Experiment OpenClaw

Automatic session recovery after WhatsApp disconnection will reduce manual intervention to near-zero

Auto-recovery handled 94% of disconnections without human intervention. Remaining 6% were auth token expirations requiring manual QR re-scan.

experimentwhatsappreliabilityauto-recovery
Hypothesis

Automatic session recovery after WhatsApp disconnection will reduce manual intervention to near-zero

Result: confirmed
Key Findings

Auto-recovery handled 94% of disconnections without human intervention. Remaining 6% were auth token expirations requiring manual QR re-scan.

Changelog

DateSummary
2026-04-12Initial creation

Hypothesis

WhatsApp Web sessions are inherently fragile. Network interruptions, phone sleep mode, WhatsApp server restarts, and battery optimization on the paired phone all cause silent disconnections. The default behavior is total failure: the automation stops, messages queue up unsent, and nobody knows until a human checks. The hypothesis was that an automatic recovery system: crash detection combined with exponential backoff reconnection: could reduce the need for manual intervention to near-zero, making the system viable for unattended operation over days rather than hours.

The core assumption was that most disconnections are transient (network blips, server-side rebalancing) rather than terminal (auth revocation, phone number change). If that held, reconnecting with the existing session state should succeed most of the time.

Method

The recovery system was built as a three-layer watchdog. Layer 1 monitors the WebSocket connection to WhatsApp Web, detecting disconnection within 5 seconds via heartbeat timeout. Layer 2 attempts reconnection with exponential backoff: 2s, 4s, 8s, 16s, capping at 60s between attempts, with a maximum of 20 attempts before declaring the session dead. Layer 3 logs every disconnection event with timestamps, recovery duration, and failure classification for post-hoc analysis.

Testing ran for 14 days in November 2025 on a single WhatsApp Business account handling approximately 200 messages per day.

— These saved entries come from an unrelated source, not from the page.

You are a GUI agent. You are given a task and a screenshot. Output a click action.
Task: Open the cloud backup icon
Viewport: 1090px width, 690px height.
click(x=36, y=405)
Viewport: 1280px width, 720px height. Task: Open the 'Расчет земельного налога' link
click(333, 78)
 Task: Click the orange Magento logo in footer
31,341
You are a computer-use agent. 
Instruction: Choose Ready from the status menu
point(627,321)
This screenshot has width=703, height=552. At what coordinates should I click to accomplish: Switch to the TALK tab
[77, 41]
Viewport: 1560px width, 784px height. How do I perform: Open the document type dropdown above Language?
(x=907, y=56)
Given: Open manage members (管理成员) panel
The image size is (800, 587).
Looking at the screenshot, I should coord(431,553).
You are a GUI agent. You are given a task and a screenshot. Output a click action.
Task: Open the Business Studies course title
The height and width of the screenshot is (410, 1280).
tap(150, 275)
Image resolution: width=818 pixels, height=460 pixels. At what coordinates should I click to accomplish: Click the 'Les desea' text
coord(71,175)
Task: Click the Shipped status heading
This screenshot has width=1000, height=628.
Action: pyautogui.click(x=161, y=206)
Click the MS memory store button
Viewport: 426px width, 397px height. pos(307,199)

Disconnection events were categorized as: network transient (reconnect succeeds within 30s), extended outage (reconnect succeeds after 30s-5min), auth expiration (reconnect fails, requires QR re-scan), and unknown (reconnect fails for uncategorized reasons).

No synthetic disconnections were injected. All events were organic, occurring during normal operation.

Results

Over the 14-day test period, the system experienced 47 disconnection events. Of those, 44 (94%) were recovered automatically without any human intervention. The breakdown: 31 network transients (average recovery time 8s), 13 extended outages (average recovery time 2m 14s), and 3 auth expirations that required manual QR re-scan.

The 3 auth expirations all occurred when the paired phone had been offline for over 14 hours (overnight charging with airplane mode, or phone restart). WhatsApp revokes the web session token after prolonged phone disconnection, and there is no programmatic way to re-authenticate without the QR flow.

The hypothesis is confirmed: auto-recovery reduced manual intervention from every disconnection (previously ~3-5 per day requiring human attention) to approximately once every 4-5 days for auth re-scan only.

Findings

  1. Most disconnections are transient. 66% of all events recovered in under 30 seconds. The WebSocket layer is noisier than it appears from the user-facing UI, which silently reconnects in the background.

  2. Exponential backoff prevents ban. Early testing with aggressive fixed-interval reconnection (every 2s) triggered rate limiting from WhatsApp’s servers. The backoff pattern avoided this entirely.

  3. Auth expiration is the hard boundary. No amount of reconnection logic can recover from a revoked session token. The only mitigation is keeping the paired phone online and connected, which is a user-behavior problem, not a software problem.

  4. Silent failure is worse than crash failure. The original codebase had no disconnection detection at all. Messages would silently fail to send with no error propagation. Adding explicit crash detection was more valuable than the recovery logic itself.

Next Steps

The auth expiration problem motivated the heartbeat monitoring experiment. If the system can detect that the phone has gone offline before the 14-hour token expiration window, it can alert the user proactively rather than waiting for the session to die. See experiments/openclaw/2025-11-28-heartbeat-monitoring-liveness.